If we accept the somewhat tendentious and highly idiosyncratic view that the history of the RPG hobby is a decades-long attempt by repressed white men to avoid discussing their feelings and admit that they are being creative then we must ask ourselves how far we have actually come since a sweaty and visibly-panicking Dave Wesely was cornered by two gamers who wanted their characters to fight a duel.
What am I reading? What is this?
In an ideal world, we would sit around our kitchen tables and erect our bubbles of fictive reality like spiritualists expressing ropes of ectoplasm. We would decide to undertake actions that alter the contents of that fictive reality and because our social system was robust and our souls were entwined, we would never need to reach for any formal procedures or explicit mechanics to resolve conflicts and maintain consensus as to the state of the fictive reality. In an ideal world, we would not need hundreds of pages of rules and endless discourse about how best to implement those rules, we would simply allow things to happen without differences of opinion ever serving as a distraction.

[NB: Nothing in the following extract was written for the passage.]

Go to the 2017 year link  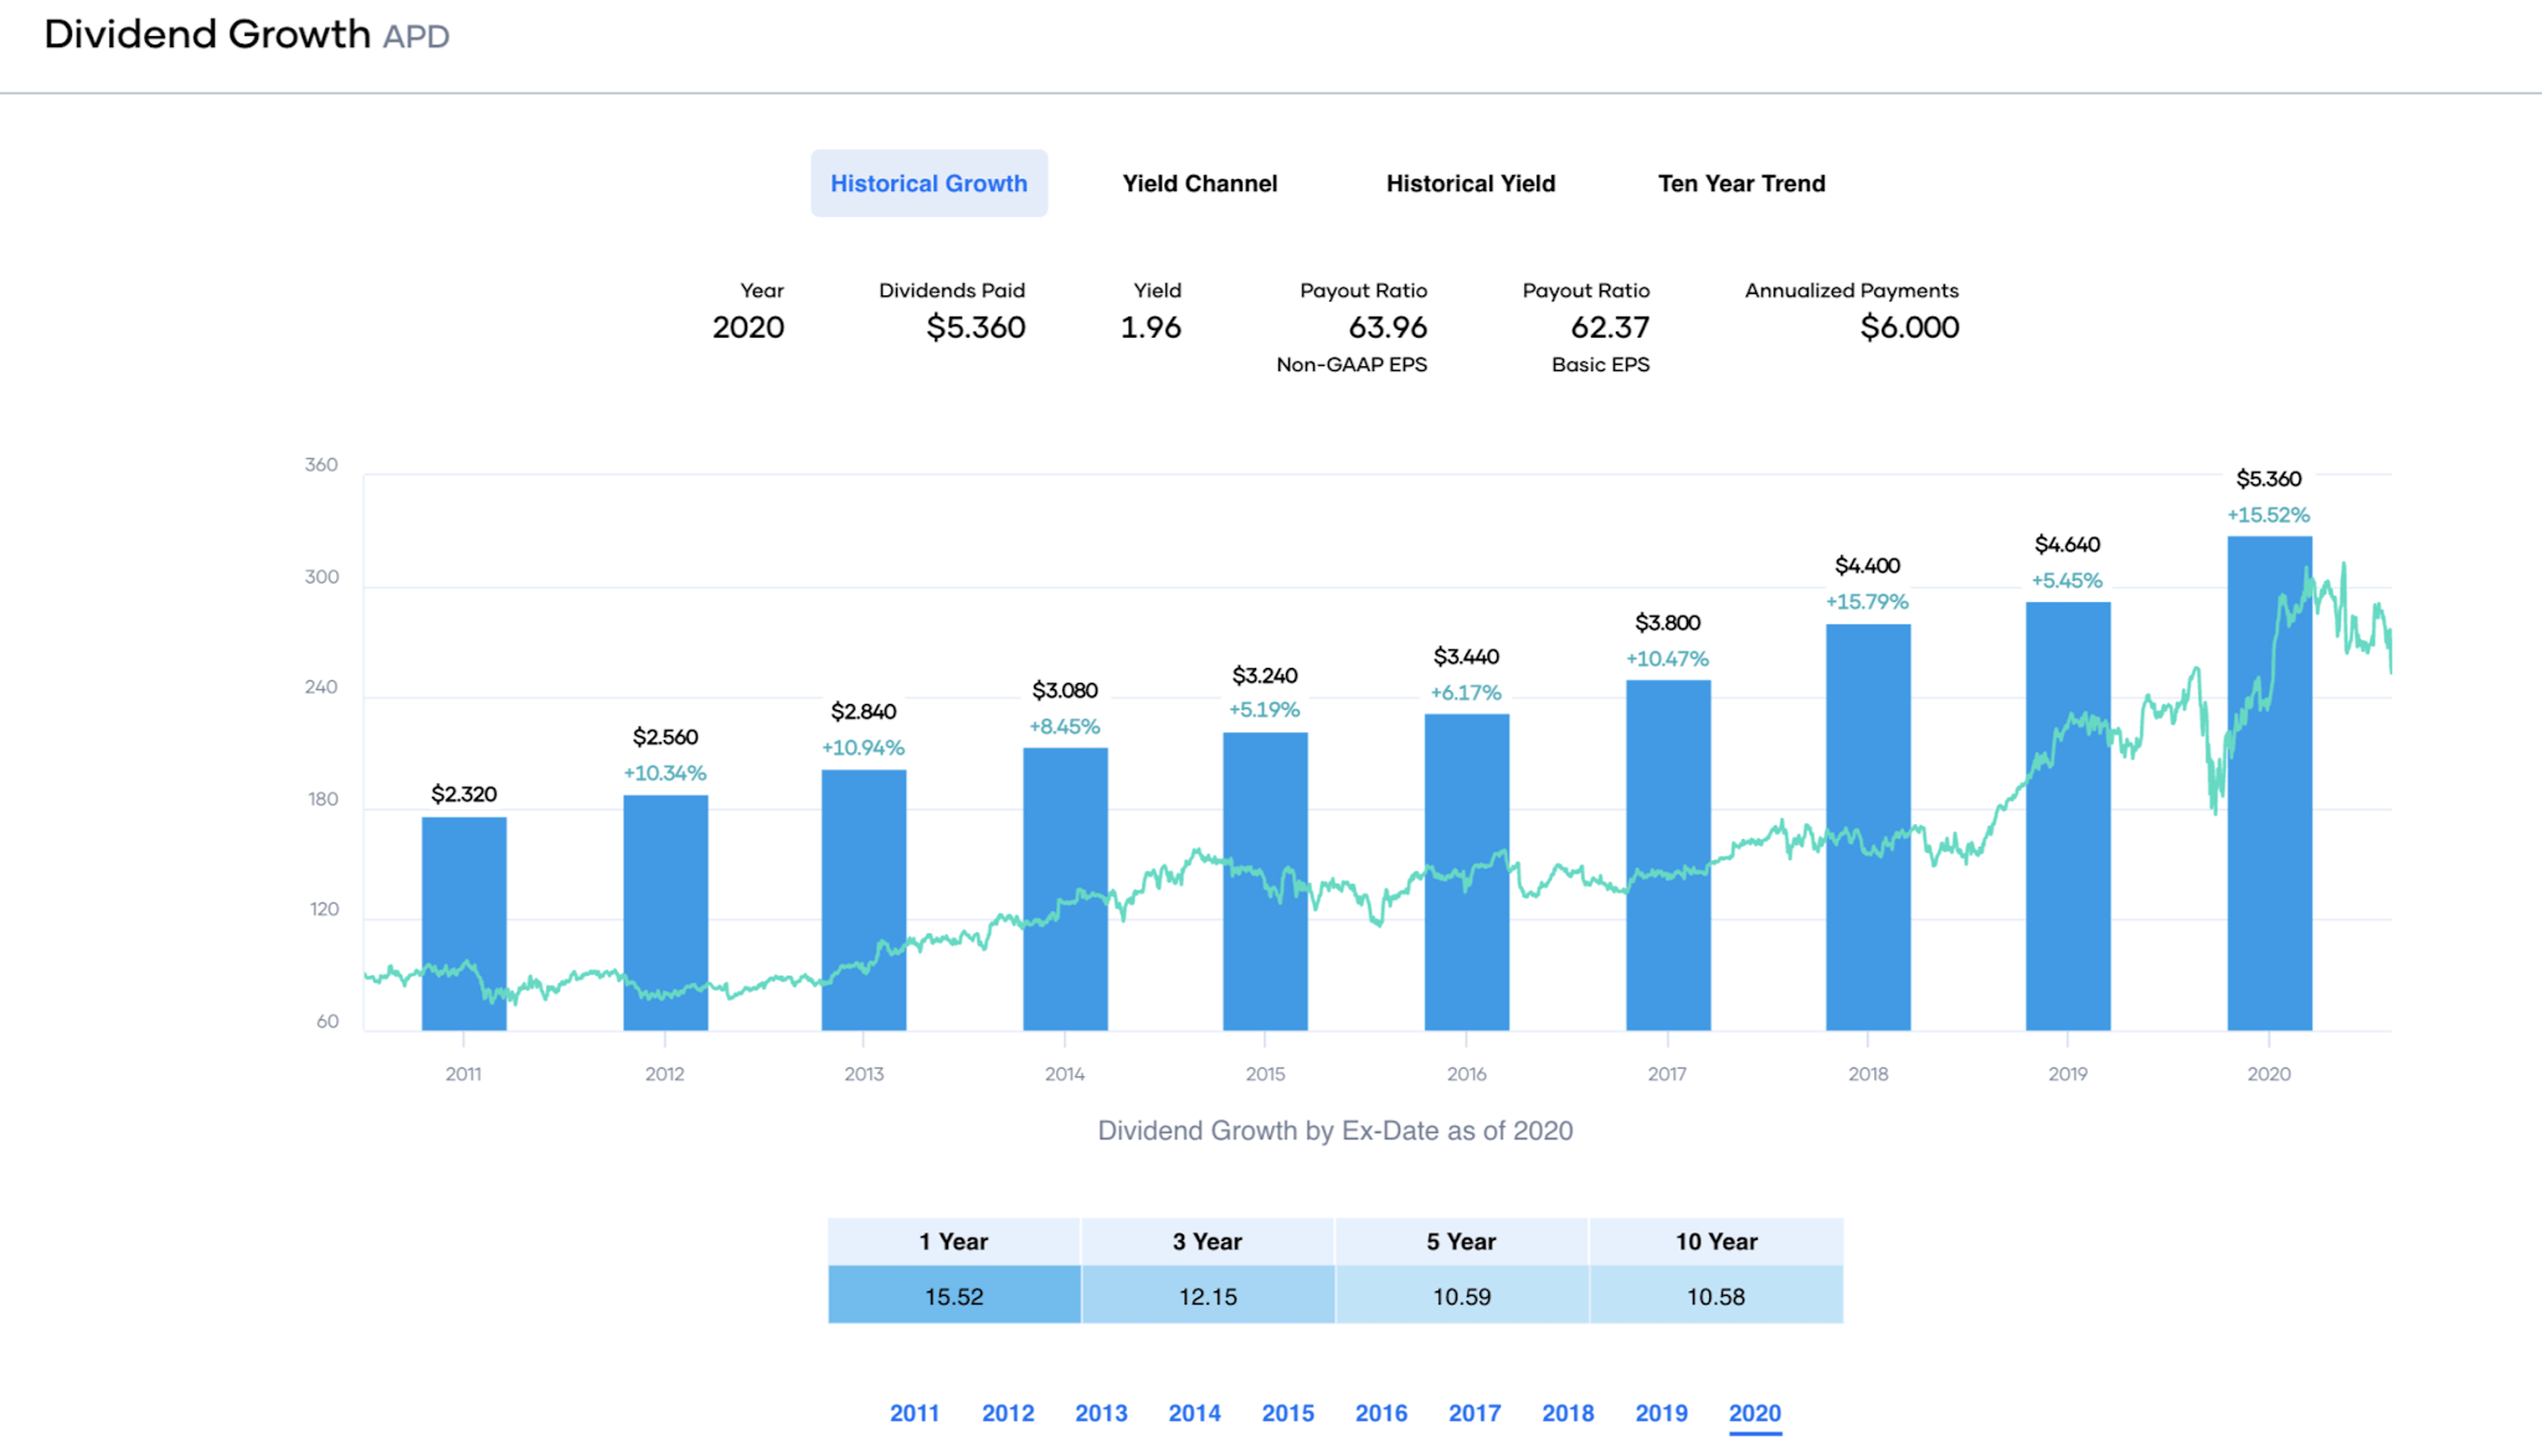click(1474, 1412)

Really? We can already do all of that. The author can do it. The only barrier to this is the social dynamics the author keeps highlighting. People know that they can tell each other stories, some already do. But rolling dices is fun. Manipulating systems is fun.

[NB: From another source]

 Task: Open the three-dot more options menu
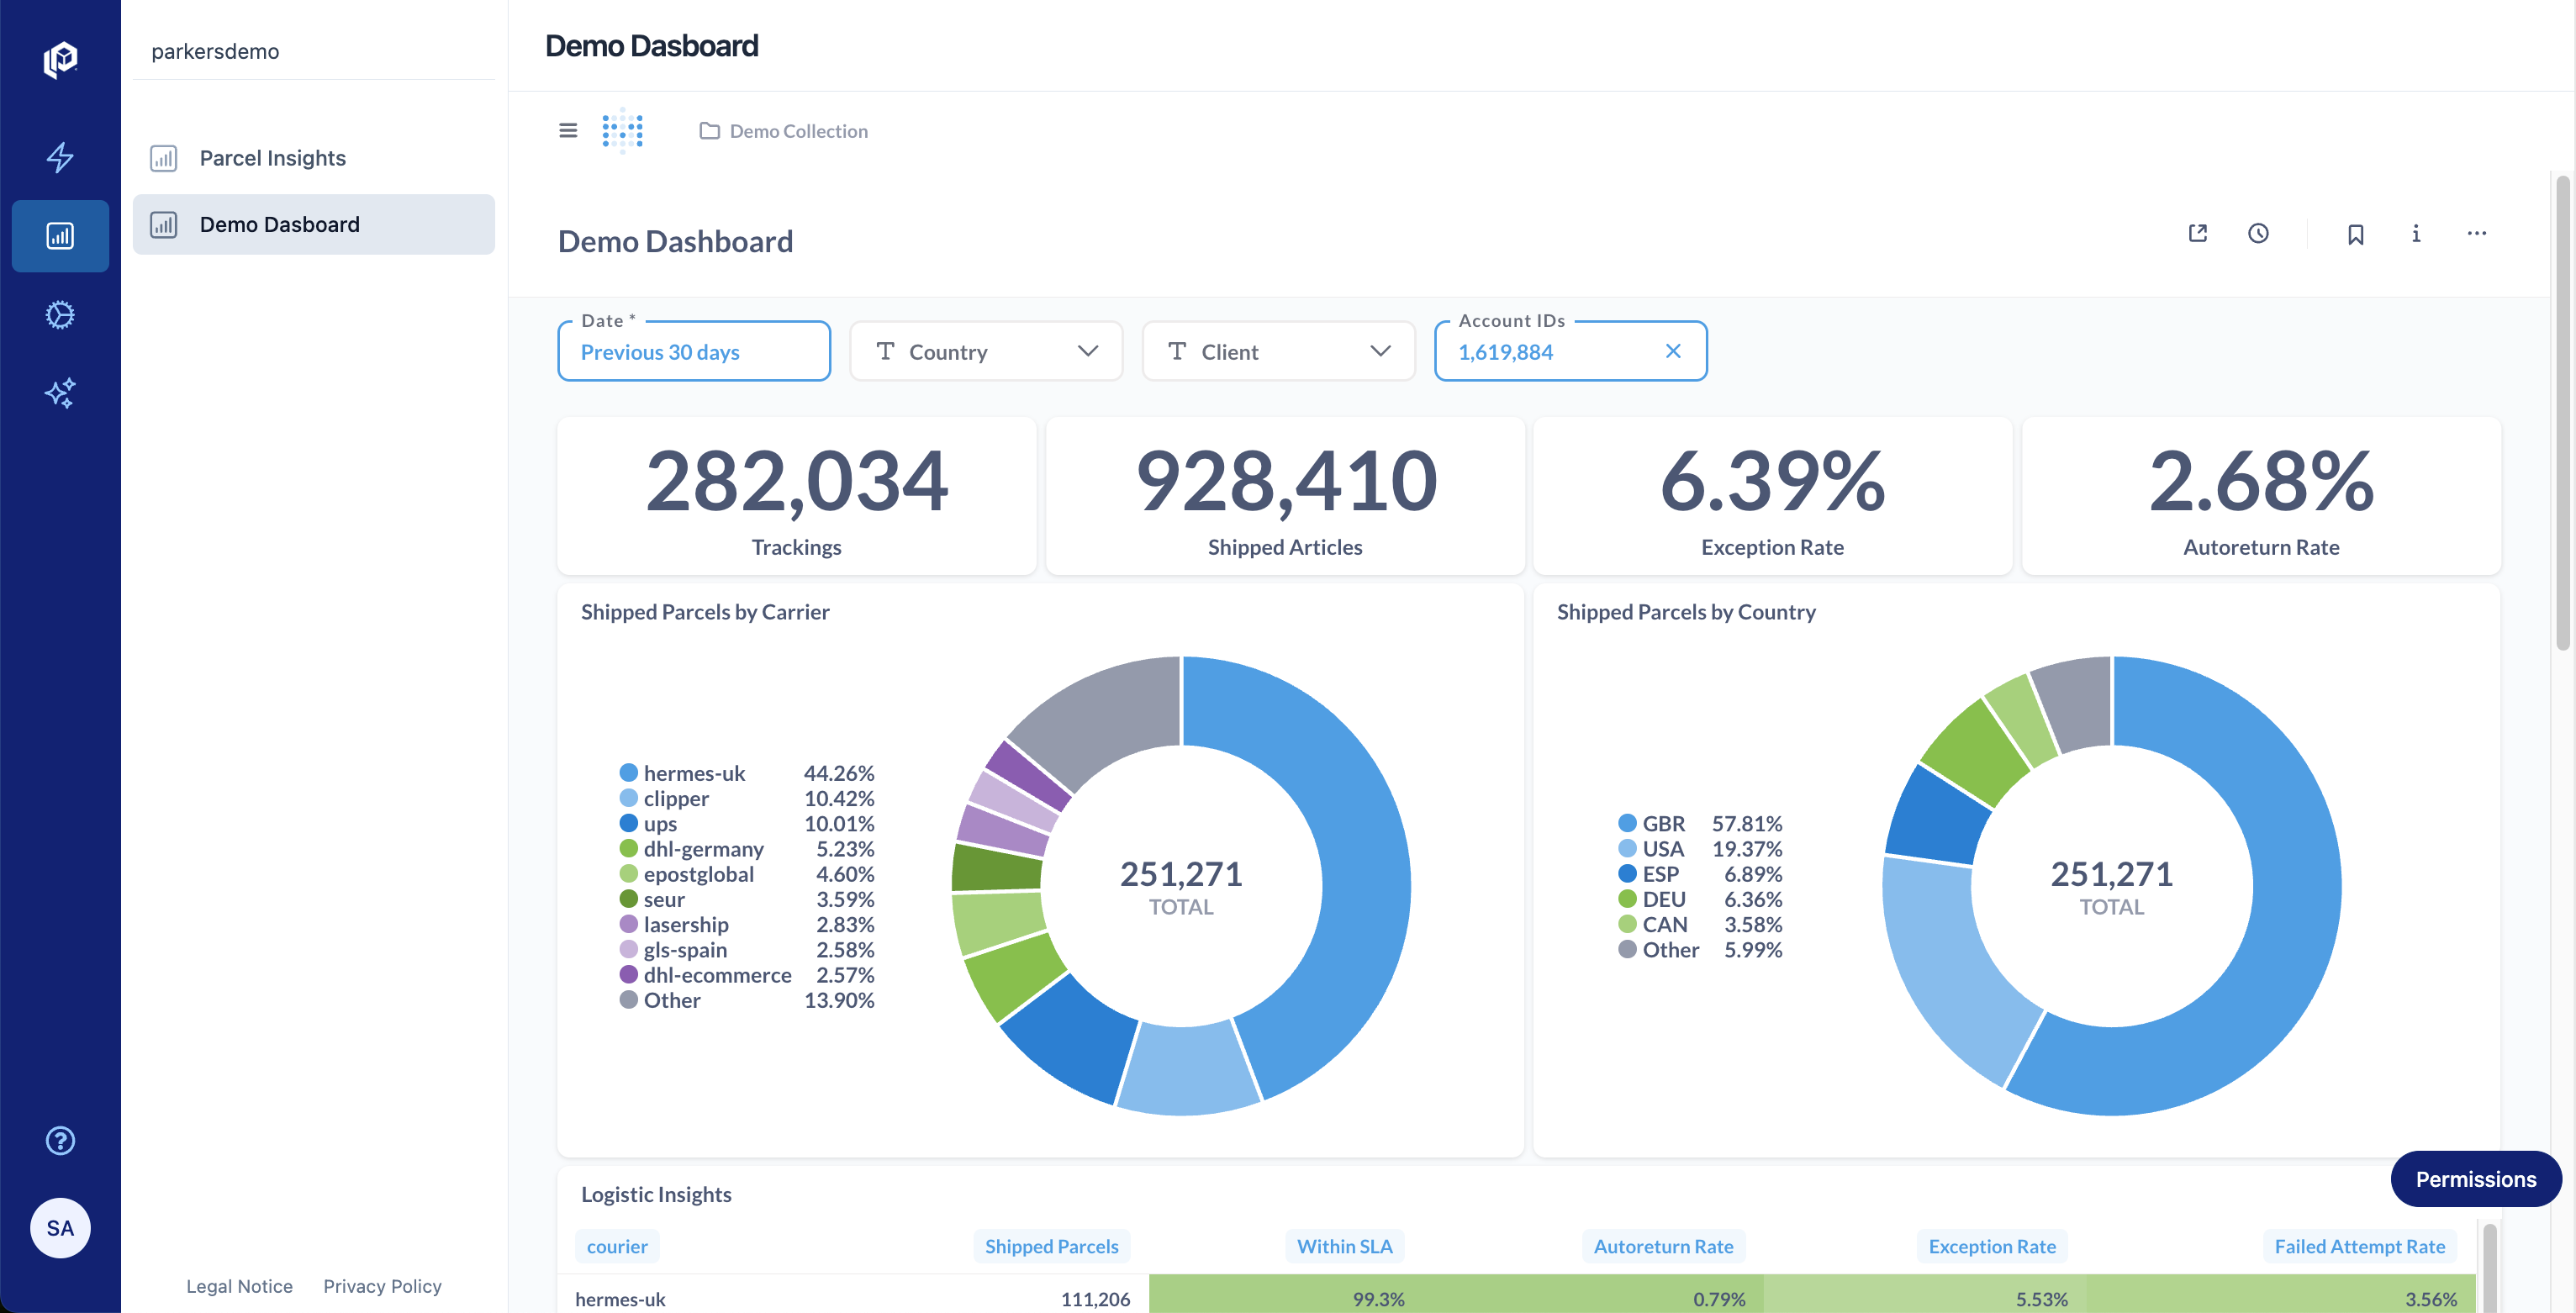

I’m not saying that manuals of hundred of pages are required, I do agree that less rules and less texts is generally better and more palpable than a brick. I do agree that certain thresholds of rules, and lore and options can become a burder for some groups.
But are we suggesting that all pathfinder players that enjoy tinkering builds, finding interesting combinations and enjoying the different mechanical playstyles are repressed emotionally? And that only in following The Forge’s teaching and playing Story Now in a circle of harmony as we playing right?
I don’t think this is a Forge narrativism thing exactly. The Forge would keep “system matters” with the initial definition of “[mechanical] system,” but this article rejects that in favor of “[social] system.” which gives the appearance of compromise, but it’s really just a counter-claim.
“System” is all those, included with the “participant”. To quote Wikipedia:
A system is a group of interacting or interrelated elements that act according to a set of rules to form a unified whole.) A system, surrounded and influenced by its environment, is described by its boundaries, structure and purpose and is expressed in its functioning.
That’s where the article stems from, in my interpretation. Not “system = mechanics”.
The article is basically a very verbose rephrasing of the Lumpley-Care Principle that makes allusions to mechanics without clearly defining them, couples with a few odd tangents that doesn’t fit.
Every “System (Does/Doesn’t) Matter(s)” discussion breaks down into two sections where someone puts forward some pretty obvious truisms (the way you play affects the play, a tautology), and then a whole smattering of brittle semantics to try to construct a theory of play mid-paragraph out of the author’s semi-unexamined aesthetics.
I say that as someone who has done the above many, many times.
This section is frankly disingenuous and cringe-worthy. Gygax was ALL about creativity. Wesley’s anecdotes and the famous duel is one of joy and revelation to the possibilities of the hobby.